Creative Accounting and Fraud: A Violation of Ethical Principles Essay
Creative Accounting and Fraud: A Violation of Ethical Principles
There are numerous books, references and guidelines that are available that provide detailed accounting standards. Yet, especially over the past few years, these same standards were neglected or deliberately misapplied for personal gain. There had been a number of high profile cases that involved fraudulent financial reporting. At the top of the list were Enron and Worldcom which were racking up losses but were able to cover it up and even reported earnings. Merck recorded billions of payments which it never collected.
For several years, Xerox improperly distorted accounting rules to boost its profits which were falsely reported at over a billion dollars. These big-scale accounting frauds were not the exclusive domain of US companies. Italy’s 8th largest company included non-existent bank accounts on its books which allegedly ciontained billions in deposits (Badawi 13 & 15). The motivation behind the corporate practice of creative accounting varies from concealment of poor performance to raise stock value, for personal gain in terms of bonus pay-outs, to increase worth to get loans.

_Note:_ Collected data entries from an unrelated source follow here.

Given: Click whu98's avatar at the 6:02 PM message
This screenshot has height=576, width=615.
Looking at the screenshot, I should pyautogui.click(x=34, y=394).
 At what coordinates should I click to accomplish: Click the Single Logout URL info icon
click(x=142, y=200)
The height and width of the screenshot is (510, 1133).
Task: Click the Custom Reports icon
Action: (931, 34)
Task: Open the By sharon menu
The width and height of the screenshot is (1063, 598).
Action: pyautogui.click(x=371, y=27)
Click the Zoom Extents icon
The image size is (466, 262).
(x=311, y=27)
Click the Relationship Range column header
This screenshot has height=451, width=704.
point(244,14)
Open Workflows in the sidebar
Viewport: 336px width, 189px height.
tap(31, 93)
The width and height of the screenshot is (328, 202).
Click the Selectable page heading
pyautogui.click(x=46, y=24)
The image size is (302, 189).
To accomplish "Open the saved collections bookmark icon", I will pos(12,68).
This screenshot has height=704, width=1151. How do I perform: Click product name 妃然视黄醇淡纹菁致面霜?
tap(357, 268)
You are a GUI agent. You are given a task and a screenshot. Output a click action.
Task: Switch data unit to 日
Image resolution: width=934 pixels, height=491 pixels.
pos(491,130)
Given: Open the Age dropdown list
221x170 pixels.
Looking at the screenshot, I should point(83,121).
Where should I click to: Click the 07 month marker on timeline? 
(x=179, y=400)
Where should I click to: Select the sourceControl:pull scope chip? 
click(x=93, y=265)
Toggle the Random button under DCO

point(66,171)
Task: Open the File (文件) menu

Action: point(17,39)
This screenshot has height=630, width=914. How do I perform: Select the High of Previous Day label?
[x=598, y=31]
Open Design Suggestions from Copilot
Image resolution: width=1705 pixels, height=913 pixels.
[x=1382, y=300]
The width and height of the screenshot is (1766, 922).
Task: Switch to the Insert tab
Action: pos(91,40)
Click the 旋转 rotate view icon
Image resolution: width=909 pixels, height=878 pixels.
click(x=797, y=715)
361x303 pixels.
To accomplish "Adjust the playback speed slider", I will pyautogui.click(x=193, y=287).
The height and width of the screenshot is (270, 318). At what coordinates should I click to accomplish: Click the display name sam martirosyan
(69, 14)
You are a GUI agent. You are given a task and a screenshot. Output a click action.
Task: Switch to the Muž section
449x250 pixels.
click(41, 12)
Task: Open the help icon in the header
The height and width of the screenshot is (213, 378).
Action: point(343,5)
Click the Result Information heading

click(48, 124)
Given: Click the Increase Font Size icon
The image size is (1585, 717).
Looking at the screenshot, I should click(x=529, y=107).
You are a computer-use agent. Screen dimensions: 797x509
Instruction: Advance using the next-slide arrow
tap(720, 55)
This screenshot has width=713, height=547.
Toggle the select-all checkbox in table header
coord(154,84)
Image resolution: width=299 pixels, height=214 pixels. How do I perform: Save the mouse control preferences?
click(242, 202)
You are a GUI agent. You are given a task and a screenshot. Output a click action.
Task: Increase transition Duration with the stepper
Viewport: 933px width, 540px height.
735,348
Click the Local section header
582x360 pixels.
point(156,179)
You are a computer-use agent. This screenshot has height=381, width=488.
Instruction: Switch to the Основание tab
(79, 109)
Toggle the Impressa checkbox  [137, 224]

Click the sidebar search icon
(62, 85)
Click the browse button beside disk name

For corporate accountants, it could be due to internal and external pressures to meet expectations or in deference to other business relationships such as a consultancy retainership with the client under audit which is essentially a conflict of interest, or simply a personal lack of character to stand up for honor, integrity and truth. A manipulation of the actual figures and financial status is nothing but fraud. Regardless of how much it is rationalized, it is tantamount to lying and this type of dishonesty for personal gain runs contrary to any known ethical principle.
Such behavior has greatly undermined the reputation of the accounting profession for having seemingly lost its ethical standards. According to Cottell, Jr. & Perlin, there are two dominant ethical systems. One is Utilitarianism which “looks to consequences of acts for moral justification”. Actions are guided by decisions which weighed the good against bad results. The other is Deontologism from the Greek word deon meaning duty. The focus is not on consequence but on whether the act itself is correct or not.
It works under the assumption that “there are duties, rules and principles that are inherently valuable and should never be violated” (3-4). Inasmuch as different individuals will react differently to the same situation depending on which ethical system is personally more dominant, organizations for accountants and auditors had adapted a code of ethics way back in the 1980s to serve as a guide for appropriate professional behavior.
In the academe, ethics instructions had already been integrated into the curriculum through situational cases, simulated techniques and interviews. In the corporate setting, a top down approach is being employed to promote and establish a code of conduct that includes integrity and responsibility. However, having a list of ethical principles to follow is merely the ground work for a foundation. In the wake of the financial reporting scandals, there were calls for reform and in 2002, the U. S. Sorbones-Oxley Act was passed as law.
The Act created a necessary oversight board to look into audits. It can establish controls, investigate probable violations and sanction the guilty party. The senior managers were made liable to for any financial disclosure by the company and must certify this. Disagreement between the auditors and management was required to be included in the report. Moreover, this does not only apply to U. S. companies but even the non-U. S. firms with trading in the U. S. This paved the way for further enactment of compliance practices on a global scale.
Ethical principles allow accounting professionals to develop a strong character that will put honor and integrity back into the profession and once more raise investor confidence. To reinforce it, management support, corporate governance and oversight by regulatory bodies are required for the individual to successfully adhere to these principles. Works Cited Badawi, Ibrahim M. “Global Corporate Accounting Frauds and Action for Reforms. ” Review of Business 26. 2 (2005): 8+ Cottell Jr, P. G. and T. M. Perlin. Accounting Ethics: A Practical Guide for Professionals. Westport, CT: Quorum Books, 1992.